Il blocco dello Stretto fa aumentare il numero di pateras che arrivano alle Canarie

Le pateras che quest’anno sono arrivate nella Penisola e nelle Isole Baleari sono diminuite del 58,9%, mentre gli arrivi nelle Isole Canarie sono aumentati del 57,3%.

Le cifre sono così chiare che non lasciano spazio a dubbi: il blocco dello Stretto sta deviando le imbarcazioni verso le Canarie, proprio la via più lunga e pericolosa tra quelle che le pateras con destinazione il territorio spagnolo, affrontano.

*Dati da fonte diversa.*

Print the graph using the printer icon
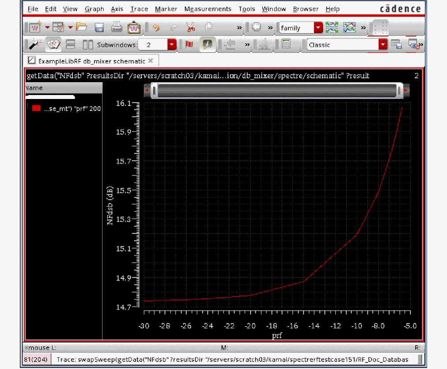 click(x=116, y=27)
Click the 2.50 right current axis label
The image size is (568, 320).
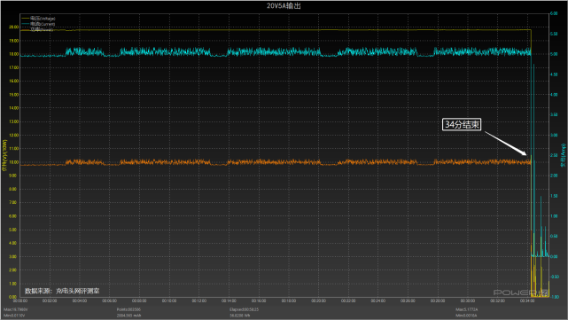point(554,155)
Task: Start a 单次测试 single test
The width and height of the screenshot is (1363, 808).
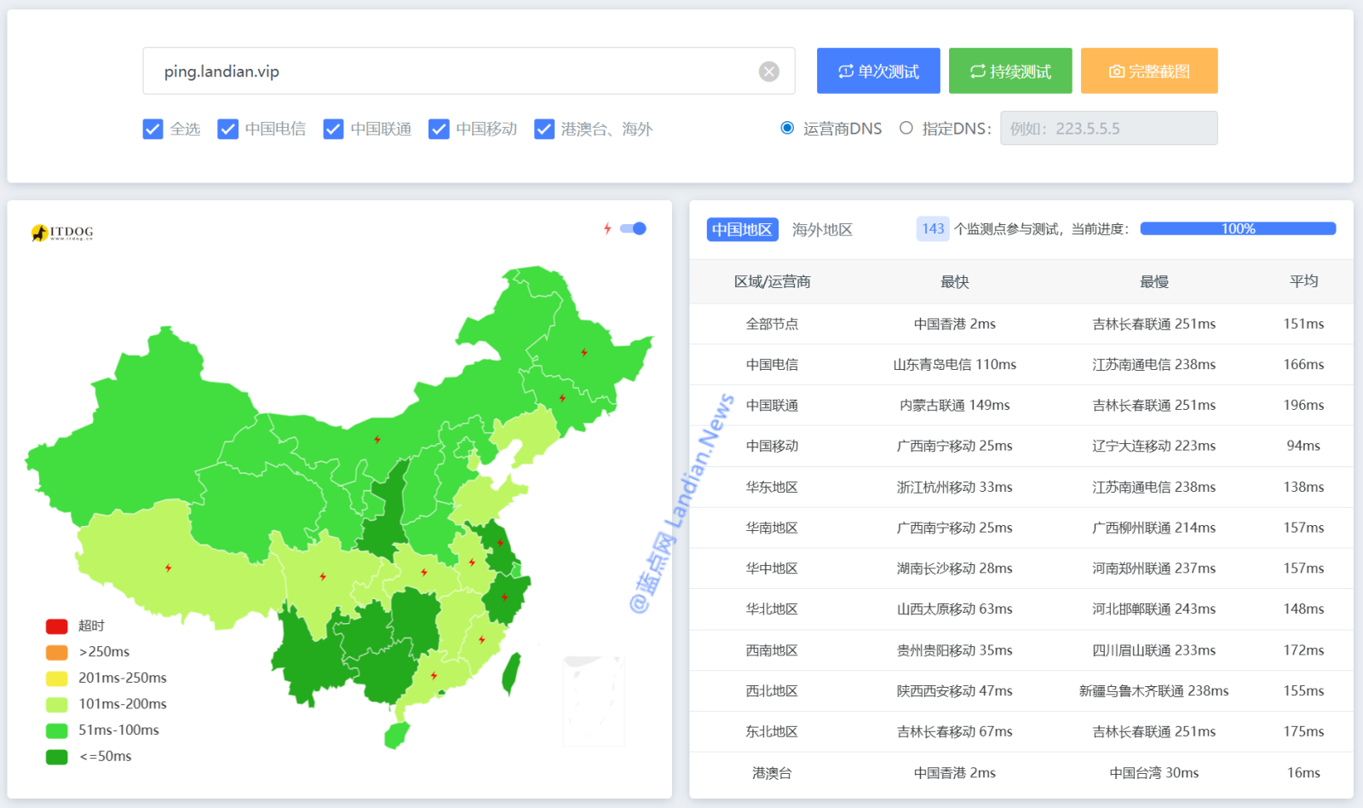Action: coord(878,72)
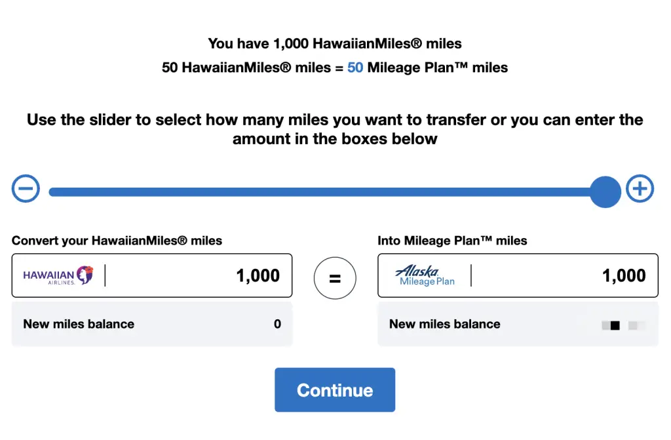Click the slider's round handle

click(605, 191)
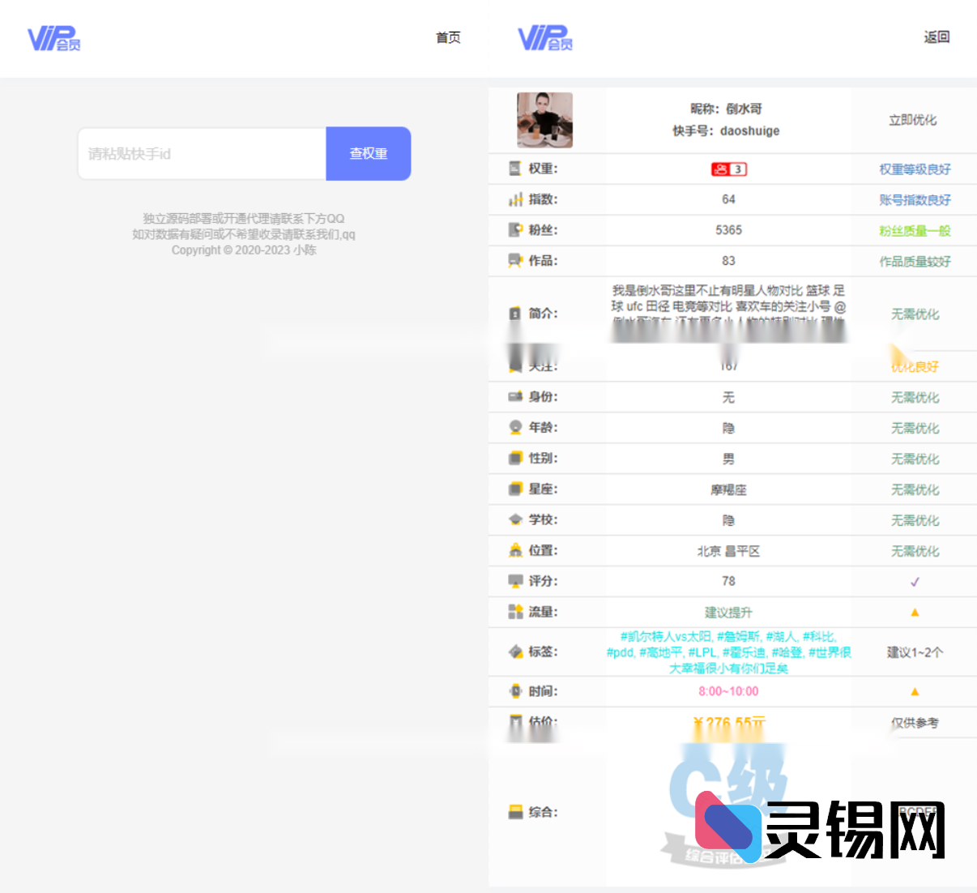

Secondo i dati del Ministero dell’Interno, in totale, sono già 24.031 gli immigrati che nel 2019 sono arrivati in barca sulle coste spagnole, con un calo del 54,7% rispetto al 2018, quando 53.004 persone sono arrivate irregolarmente via mare.

Gli arrivi alle Canarie, invece, continuano a crescere e durante i primi undici mesi sono aumentati del 57,3% rispetto allo stesso periodo dell’anno scorso.

Questo notevole aumento, che non è altro che un’intensificazione della crescita degli anni precedenti, si contrappone alla diminuzione generalizzata del numero di arrivi di migranti in patera verso la Spagna peninsulare.

La tendenza al ribasso ha cominciato ed evidenziarsi all’inizio del mese di giugno e non si verificava più dal 2017, quando sono iniziate le segnalazioni bisettimanali o settimanali sull’ingresso di persone in situazione irregolare.


Secondo i dati del Ministero dell’Interno, dal 1° gennaio al 1° dicembre 2019, 1.098 imbarcazioni hanno raggiunto le coste spagnole, contro le 1.959 arrivate nello stesso periodo del 2018.

Nel 2019, la maggior parte degli arrivi via mare è avvenuta nel mese di gennaio, quando sono stati registrati 4.104 ingressi irregolari via mare.

In febbraio sono arrivate 936 persone, in marzo 588, in aprile 995, in maggio 1.433, in giugno 2.419, in luglio 2.851, in agosto 2.357, in settembre 2.908, in ottobre 3.656 e in novembre 1.784.

Dei 24.031 migranti che sono arrivati in Spagna via mare nel 2019, la maggior parte (20.784) è entrata attraverso la penisola e le Isole Baleari.

Gli ingressi su questa tratta sono diminuiti del 58,9% rispetto allo stesso periodo del 2018, quando sono arrivate 50.527 persone.

Questo ha causato un aumento di quasi il 60% degli arrivi via mare alle Isole Canarie.

In particolare, sulle coste dell’Arcipelago sono arrivati complessivamente 1.987 migranti, contro i 1.263 arrivati nei primi undici mesi dell’anno scorso.

Anche se in misura minore, gli arrivi via mare a Ceuta sono aumentati del 28,3% rispetto al 2018. Finora, quest’anno, un totale di 562 immigrati ha raggiunto le coste di Ceuta, mentre l’anno precedente furono 437.

Nonostante l’aumento del numero di imbarcazioni verso le Isole Canarie fosse prevedibile, le autorità non hanno pianificato una strategia e sono state sopraffatte negli sforzi per assistere queste persone.

Nei giorni scorsi è emerso che la Polizia Nazionale ha richiesto di assegnare gli undici posti vacanti per il Centro di internamento per stranieri di Gran Canaria (Barranco Seco) e che ha dovuto riaprirlo parzialmente dopo più di un anno e mezzo di chiusura per ristrutturazioni.

Inoltre, la precarietà continua ad essere una costante nel centro di Hoya Fría (Tenerife), dove i rinforzi provengono dal personale assegnato all’area metropolitana e da Puerto de la Cruz, come ha riferito la Confederazione Spagnola di Polizia.